Stored data
****************
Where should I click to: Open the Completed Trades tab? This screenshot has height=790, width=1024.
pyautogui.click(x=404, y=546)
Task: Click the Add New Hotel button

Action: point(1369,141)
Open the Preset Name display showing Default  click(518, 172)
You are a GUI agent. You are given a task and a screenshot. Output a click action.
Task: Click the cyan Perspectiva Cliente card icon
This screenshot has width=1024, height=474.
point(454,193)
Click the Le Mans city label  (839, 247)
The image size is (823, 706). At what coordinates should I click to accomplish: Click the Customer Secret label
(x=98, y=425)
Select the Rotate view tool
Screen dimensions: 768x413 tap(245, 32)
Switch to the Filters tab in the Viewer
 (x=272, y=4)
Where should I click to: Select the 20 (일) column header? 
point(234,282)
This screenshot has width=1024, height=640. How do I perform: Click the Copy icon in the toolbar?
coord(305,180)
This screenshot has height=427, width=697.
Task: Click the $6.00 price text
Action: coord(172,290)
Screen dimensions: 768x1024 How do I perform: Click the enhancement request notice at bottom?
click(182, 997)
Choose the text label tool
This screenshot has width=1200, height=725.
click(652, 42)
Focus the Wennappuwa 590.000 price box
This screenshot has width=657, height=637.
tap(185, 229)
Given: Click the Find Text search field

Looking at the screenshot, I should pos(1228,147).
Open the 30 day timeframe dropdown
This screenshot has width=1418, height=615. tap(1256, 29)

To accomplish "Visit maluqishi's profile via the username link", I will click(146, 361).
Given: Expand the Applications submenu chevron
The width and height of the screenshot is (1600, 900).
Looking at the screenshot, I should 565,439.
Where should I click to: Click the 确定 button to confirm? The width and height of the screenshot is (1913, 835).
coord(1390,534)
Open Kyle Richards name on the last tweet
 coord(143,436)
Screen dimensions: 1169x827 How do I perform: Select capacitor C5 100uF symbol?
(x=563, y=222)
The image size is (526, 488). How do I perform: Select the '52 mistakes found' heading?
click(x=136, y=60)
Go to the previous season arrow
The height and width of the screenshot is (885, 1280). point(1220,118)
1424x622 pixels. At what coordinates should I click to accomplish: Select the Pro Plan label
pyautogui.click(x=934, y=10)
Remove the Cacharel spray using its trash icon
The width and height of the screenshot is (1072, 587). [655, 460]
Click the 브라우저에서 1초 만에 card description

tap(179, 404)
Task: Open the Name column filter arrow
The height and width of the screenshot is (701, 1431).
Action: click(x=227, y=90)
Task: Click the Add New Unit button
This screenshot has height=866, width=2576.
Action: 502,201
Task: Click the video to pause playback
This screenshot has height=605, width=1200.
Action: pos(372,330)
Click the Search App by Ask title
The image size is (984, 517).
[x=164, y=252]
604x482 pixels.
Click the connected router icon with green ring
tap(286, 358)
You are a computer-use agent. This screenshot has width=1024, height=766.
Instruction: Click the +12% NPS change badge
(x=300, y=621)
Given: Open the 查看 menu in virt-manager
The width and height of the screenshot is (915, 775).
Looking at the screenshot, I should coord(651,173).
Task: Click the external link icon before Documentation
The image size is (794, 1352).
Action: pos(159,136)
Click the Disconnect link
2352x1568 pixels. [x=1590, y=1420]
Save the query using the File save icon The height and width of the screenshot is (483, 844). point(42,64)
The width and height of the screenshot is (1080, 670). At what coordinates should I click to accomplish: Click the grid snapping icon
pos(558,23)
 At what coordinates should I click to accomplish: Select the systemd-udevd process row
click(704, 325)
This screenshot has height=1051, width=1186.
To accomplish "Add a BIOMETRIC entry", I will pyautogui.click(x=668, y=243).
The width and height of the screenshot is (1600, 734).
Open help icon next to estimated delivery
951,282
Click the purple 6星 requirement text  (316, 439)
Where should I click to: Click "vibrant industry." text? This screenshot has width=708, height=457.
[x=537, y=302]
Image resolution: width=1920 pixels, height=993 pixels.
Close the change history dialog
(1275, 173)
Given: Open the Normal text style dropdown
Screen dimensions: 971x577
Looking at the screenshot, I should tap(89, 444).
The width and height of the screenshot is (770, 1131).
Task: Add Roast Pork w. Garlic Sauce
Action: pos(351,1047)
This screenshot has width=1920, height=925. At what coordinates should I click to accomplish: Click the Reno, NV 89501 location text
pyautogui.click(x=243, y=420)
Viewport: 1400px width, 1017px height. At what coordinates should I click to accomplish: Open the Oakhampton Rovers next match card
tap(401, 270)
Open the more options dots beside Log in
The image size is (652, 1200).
****************
→ ASSIGNED TASK
Your answer should be a single number: the count of lines above with the word "agent".

→ RESULT OF THIS TASK
2